By the way, when it comes time to pick out a category to list your business under, you might find InfoGroup’s category-picker to be slow and frustrating.

It’s easier if you go to OSHA’s Standard Industrial Category search tool and find the most-appropriate category for your business there, and enter that into the “Primary SIC” field.

Next steps

So what do you do now?  Depends whether you’re a complete do-it-yourselfer business owner or you’re having a friendly local-search pro help you out.

If you’re going it alone:

1.  Check up on your ExpressUpdate listing now.

2.  If your business is listed 100% correctly, you don’t need to do anything –  although it would be smart to take 2-3 minutes to claim your listing anyway.

3.  If your listing isn’t 100% accurate, make sure you’re by the phone so that you can claim and then correct your listing.  Do it now, or the incorrect info will come back to bite your local rankings in the rump.

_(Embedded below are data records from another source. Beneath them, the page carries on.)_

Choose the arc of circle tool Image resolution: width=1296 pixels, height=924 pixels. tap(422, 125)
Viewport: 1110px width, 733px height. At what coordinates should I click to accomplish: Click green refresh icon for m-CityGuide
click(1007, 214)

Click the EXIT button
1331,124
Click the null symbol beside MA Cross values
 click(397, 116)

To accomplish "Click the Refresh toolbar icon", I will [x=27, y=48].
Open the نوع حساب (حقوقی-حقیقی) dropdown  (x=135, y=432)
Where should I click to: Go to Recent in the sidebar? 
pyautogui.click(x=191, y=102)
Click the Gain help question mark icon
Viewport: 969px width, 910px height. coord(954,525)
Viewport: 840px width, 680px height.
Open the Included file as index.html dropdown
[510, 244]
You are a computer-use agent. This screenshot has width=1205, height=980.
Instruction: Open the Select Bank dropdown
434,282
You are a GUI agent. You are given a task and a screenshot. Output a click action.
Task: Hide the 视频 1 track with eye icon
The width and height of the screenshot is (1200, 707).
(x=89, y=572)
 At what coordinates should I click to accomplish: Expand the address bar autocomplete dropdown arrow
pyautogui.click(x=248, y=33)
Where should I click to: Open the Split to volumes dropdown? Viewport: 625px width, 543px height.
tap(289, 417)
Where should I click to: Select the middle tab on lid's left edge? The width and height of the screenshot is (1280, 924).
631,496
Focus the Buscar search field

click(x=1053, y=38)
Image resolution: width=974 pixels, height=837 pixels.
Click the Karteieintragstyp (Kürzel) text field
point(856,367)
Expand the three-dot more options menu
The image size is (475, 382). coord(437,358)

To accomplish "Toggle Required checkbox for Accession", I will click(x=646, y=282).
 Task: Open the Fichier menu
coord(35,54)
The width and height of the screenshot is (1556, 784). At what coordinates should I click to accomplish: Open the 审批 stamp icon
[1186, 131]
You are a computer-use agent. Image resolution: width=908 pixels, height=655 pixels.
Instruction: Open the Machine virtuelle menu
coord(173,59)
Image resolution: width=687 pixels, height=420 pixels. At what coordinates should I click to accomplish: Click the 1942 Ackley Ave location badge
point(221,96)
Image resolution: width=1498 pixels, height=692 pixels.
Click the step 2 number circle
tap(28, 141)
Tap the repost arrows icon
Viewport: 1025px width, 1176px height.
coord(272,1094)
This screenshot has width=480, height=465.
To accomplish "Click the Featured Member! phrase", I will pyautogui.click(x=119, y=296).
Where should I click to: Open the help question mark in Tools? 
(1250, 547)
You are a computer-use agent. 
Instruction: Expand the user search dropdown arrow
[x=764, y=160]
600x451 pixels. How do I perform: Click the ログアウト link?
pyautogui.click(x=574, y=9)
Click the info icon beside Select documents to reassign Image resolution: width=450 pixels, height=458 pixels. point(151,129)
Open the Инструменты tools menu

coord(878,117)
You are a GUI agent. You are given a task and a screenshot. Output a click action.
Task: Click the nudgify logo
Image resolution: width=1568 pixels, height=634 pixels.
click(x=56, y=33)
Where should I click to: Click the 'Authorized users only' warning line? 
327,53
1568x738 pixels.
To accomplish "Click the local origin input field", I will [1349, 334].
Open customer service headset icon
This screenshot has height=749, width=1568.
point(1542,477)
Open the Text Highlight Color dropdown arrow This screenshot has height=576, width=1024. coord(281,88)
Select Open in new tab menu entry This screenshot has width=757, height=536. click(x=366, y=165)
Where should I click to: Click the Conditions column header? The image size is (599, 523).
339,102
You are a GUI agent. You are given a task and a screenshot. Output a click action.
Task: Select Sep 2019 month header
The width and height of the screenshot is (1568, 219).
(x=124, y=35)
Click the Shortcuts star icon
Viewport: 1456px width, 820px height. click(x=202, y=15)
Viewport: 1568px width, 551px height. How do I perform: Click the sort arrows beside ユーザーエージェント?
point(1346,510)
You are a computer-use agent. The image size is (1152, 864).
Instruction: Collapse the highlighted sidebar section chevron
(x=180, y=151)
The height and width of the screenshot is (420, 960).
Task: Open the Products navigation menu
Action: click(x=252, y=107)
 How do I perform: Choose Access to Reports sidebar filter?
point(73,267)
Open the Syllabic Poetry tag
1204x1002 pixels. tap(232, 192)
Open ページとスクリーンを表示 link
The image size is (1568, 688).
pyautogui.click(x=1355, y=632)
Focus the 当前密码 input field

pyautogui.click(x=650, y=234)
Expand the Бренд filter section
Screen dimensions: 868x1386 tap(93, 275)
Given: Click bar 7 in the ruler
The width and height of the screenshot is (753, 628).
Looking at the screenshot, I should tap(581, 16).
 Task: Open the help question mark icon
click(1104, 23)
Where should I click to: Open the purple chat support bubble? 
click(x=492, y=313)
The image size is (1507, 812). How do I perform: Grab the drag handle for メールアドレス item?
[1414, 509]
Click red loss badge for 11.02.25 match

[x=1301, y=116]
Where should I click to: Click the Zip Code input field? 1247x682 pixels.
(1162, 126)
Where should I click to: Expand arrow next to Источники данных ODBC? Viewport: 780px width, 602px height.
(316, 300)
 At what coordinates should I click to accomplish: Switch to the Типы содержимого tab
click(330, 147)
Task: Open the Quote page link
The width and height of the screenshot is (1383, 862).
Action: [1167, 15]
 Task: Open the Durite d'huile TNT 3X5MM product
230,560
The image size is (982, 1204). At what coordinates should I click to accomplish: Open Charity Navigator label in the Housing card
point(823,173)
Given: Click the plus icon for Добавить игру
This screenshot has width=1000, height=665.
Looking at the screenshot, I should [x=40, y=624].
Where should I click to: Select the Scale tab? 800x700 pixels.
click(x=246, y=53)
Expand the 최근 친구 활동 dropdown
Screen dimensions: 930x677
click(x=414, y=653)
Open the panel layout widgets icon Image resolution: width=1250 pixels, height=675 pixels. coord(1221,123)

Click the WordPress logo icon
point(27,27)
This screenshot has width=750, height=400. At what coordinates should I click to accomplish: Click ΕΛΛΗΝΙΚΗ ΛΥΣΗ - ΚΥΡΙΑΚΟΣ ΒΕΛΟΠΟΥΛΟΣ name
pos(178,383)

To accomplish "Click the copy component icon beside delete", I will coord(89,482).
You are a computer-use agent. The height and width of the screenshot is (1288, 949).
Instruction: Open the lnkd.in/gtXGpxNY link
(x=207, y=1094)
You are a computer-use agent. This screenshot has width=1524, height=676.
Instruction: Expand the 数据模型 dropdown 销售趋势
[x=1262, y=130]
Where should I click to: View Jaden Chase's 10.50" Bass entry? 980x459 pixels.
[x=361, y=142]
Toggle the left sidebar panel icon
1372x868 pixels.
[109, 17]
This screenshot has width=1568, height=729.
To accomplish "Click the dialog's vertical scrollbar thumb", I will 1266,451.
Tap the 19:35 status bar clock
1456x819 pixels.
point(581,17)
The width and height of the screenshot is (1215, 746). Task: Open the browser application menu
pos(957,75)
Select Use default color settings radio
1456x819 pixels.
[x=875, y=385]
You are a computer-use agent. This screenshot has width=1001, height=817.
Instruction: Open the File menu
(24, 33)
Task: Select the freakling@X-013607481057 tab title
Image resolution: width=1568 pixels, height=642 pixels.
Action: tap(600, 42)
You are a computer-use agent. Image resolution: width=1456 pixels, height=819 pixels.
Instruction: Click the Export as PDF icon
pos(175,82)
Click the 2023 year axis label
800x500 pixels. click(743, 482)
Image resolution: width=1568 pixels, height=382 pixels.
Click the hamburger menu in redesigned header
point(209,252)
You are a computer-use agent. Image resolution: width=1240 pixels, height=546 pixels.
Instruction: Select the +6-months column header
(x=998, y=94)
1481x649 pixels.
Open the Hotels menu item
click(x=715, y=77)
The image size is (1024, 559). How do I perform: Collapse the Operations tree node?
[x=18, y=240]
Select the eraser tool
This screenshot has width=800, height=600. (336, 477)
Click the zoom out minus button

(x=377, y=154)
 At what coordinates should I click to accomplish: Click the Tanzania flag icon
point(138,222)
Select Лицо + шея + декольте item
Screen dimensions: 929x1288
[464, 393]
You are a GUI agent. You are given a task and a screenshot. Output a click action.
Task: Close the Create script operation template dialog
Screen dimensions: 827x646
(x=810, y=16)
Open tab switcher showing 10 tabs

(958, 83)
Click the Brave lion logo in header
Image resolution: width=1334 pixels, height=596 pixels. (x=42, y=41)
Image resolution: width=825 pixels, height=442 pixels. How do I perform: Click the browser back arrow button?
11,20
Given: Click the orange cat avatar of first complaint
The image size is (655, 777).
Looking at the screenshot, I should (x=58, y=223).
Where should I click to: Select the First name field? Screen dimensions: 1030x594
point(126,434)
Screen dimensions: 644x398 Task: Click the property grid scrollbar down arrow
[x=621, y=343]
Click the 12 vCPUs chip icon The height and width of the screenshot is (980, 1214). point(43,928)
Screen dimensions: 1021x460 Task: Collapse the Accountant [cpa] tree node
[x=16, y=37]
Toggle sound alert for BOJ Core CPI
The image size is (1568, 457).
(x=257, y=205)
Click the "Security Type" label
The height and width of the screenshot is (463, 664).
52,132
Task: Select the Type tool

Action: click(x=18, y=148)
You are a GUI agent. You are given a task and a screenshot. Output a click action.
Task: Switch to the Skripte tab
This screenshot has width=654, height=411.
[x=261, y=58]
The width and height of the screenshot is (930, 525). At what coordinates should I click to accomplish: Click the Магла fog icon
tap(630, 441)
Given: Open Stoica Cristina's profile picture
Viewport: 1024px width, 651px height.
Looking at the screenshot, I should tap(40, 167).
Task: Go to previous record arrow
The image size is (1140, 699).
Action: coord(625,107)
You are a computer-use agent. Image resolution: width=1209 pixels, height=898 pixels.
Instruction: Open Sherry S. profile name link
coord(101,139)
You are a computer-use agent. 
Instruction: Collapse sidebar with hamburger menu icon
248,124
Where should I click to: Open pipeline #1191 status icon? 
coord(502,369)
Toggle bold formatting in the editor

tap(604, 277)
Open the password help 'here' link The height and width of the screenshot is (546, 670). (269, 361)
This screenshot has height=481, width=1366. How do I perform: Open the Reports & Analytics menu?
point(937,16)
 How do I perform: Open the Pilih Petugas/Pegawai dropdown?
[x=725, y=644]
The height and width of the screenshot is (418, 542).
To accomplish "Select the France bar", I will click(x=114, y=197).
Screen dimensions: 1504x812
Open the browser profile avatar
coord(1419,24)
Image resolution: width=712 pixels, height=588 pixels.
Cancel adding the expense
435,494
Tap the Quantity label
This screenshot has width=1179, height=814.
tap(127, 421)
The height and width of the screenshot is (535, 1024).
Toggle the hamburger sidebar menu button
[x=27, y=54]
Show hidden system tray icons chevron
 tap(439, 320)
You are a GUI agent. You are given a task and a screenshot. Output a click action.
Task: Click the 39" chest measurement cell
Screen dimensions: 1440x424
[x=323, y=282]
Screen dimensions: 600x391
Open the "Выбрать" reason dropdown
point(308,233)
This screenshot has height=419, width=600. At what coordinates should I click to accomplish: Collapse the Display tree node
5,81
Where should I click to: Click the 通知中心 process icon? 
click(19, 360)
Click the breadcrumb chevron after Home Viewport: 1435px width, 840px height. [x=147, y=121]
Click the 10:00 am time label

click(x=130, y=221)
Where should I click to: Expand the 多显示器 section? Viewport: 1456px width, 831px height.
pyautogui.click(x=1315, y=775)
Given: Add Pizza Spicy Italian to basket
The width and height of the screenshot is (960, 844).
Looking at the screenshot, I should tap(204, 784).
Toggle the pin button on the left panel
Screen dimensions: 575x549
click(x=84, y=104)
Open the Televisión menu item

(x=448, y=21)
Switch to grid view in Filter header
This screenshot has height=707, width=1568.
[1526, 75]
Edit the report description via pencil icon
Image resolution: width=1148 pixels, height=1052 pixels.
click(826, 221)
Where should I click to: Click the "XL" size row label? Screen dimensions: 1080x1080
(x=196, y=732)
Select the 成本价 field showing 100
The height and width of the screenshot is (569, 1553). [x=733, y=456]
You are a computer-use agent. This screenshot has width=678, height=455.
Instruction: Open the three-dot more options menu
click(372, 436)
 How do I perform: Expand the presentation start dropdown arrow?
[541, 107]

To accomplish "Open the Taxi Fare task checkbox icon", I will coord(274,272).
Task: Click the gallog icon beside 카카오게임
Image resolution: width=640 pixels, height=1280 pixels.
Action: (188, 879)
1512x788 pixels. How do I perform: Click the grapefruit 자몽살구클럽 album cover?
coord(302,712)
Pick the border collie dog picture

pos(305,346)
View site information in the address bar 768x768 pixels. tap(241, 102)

4.  If your business isn’t listed at all, add it and follow whatever instructions you get.  Because InfoGroup’s policies just changed, I haven’t had the chance to confirm whether they’ll tell you exactly what to do, or whether you just have to check up on your listing again later and claim it by phone once it’s approved.  In any case, you will need to claim the listing personally, sooner or later.

How about if you’re working with a local SEO?  In that case, there’s only one difference: now ExpresssUpdate requires a little teamwork.

It used to be that your friendly local SEO-er only needed access to your business email address in order to do anything that needed to be done with your listing.

Now if your local-search consigliere says that you need to claim your listing in order to make changes to it, you two need to nail down a time when you’ll both be by the computer and you’ll be by the phone, ready to follow the instructions for verifying your listing.

By the way, if you need to, you can actually reach a human who can fog a mirror.

Final thoughts

If you run a business in the US, the changes at InfoGroup matter to your local rankings and visibility.  As a local SEO, I’m not wild about the changes, because they’re extra little hoops to jump through with my clients.

But I can totally see why InfoGroup made the changes: It’s harder for bad information to enter their system (which helps their new Data Axle offering).  Ultimately, that means the local search results in Google and elsewhere will be a little more accurate.  If your competitors are doing stuff that’s not kosher, life might get tougher for them.

I doubt that ExpressUpdate is moving to a freemium model, the way LocalEze did recently.  But who knows.  My advice is: square away your listing now, while it’s still free and relatively straightforward to do so.